Cerciello: la pena senza spazio di redenzione è solo vendetta

Costituzione italiana, articolo 27: “Le pene non possono consistere in trattamenti contrari al senso di umanità e devono tendere alla rieducazione del condannato”. Se la finalità della galera è rieducare, allora l’ergastolo agli assassini di Mario Cerciello rega è un controsenso e confligge con la Costituzione.

Per un ragazzo di 19 anni – per quanto infame, per quanto atroce sia il gesto che ha compiuto – la condanna a vita diventa una vendetta consumata dalla società per compiacere la furia popolare e accontentare un potere inumano.

Non c’è opportunità di redenzione nell’ergastolo, non c’è possibilità di rieducazione e reinserimento, quindi diventa una pena di morte mascherata. No, non c’è niente di civile e niente di cui essere soddisfatti nell’ergastolo comminato agli assassini di Mario Cerciello Rega.

Comunque aveva già detto tutto Aldo Moro in una sua lezione del 19 febbraio 1975.

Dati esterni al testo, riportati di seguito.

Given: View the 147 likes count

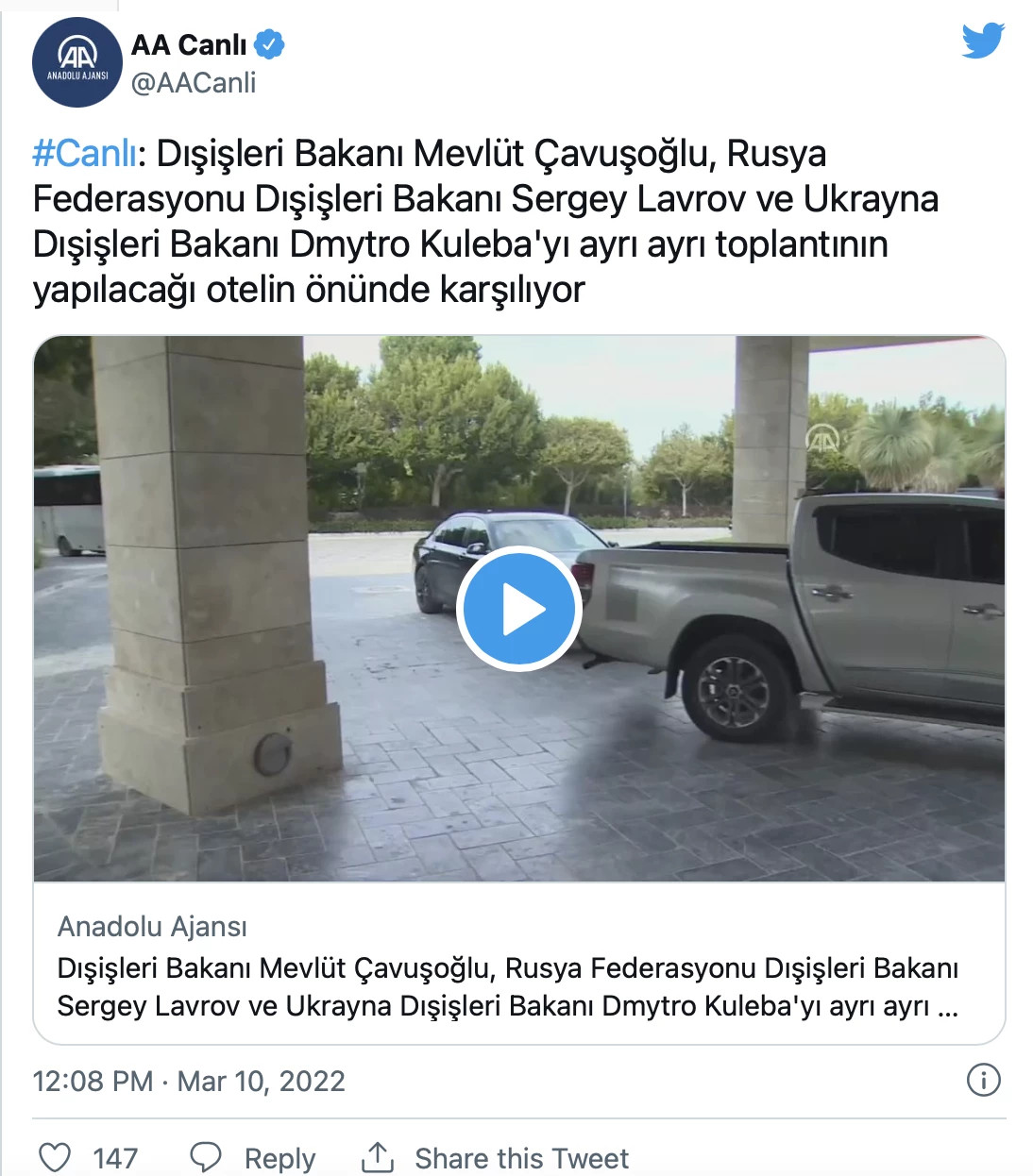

Comminare una pena così dura (e in contrasto con l’art. 27 della Costituzione”) ha “senso” (sottolineo l’uso delle virgolette) esclusivamente per due motivi: il risarcimento morale nei confronti delle vittime e dei loro parenti; l’ammonizione nei confronti della società. Nel primo caso, credo sia giusto tenerne conto e sentire – sempre – il loro parere nel caso che questa pena (ma anche le altre) vengano ridotte. Poi sarà il giudice sulla base di quanto previsto dalla legge a decidere. Ma il rispetto e la considerazione nei confronti di chi ha subito delle perdite va sempre tenuto in conto. Sul secondo punto (ammonizione nei confronti della società) è ampiamente dimostrato dai dati che una pena durissima (basti pensare alla pena di morte) non ha alcun effetto intimidatorio verso chi compie atti anche efferati. Detto questo, in più occasioni ho ricordato il mio passato di allievo di Aldo Moro e ho diverse volte riportato quanto ci disse nel corso di una sua lezione proprio sull’ergastolo. Lo rifaccio qui perché credo sia utile: “In parte bisogna dare torto a Cesare Beccaria quando dice che è di grande efficacia la “morte civile” come tipo di pena in alternativa alla pena di morte. Noi invece ci battiamo per abolire anche questa: la pena perpetua.
La logica che presiede al rifiuto è quella di considerare l’ergastolo come una pena di morte dilazionata nel tempo. Ergastolo significa la fine della speranza.
Nella pena di morte si perde l’uomo fisicamente, nell’ergastolo si perde l’uomo civilmente, nel contesto di una sanzione che non gli lascia la speranza di tornare nella vita sociale.
L’atto criminoso e la morte del reo vengono legati tra di loro mediante una pena perpetua, e per questo possiamo affermare che l’ergastolo è più crudele della pena di morte.
Nell’ergastolo il soggetto ha il tempo di pentirsi, ma senza speranza di potere riprendere il rapporto con gli uomini.
La funzione di rieducazione è resa discutibile dalla sovrabbondanza del tempo allo sbocco del quale c’è la morte e non la vita.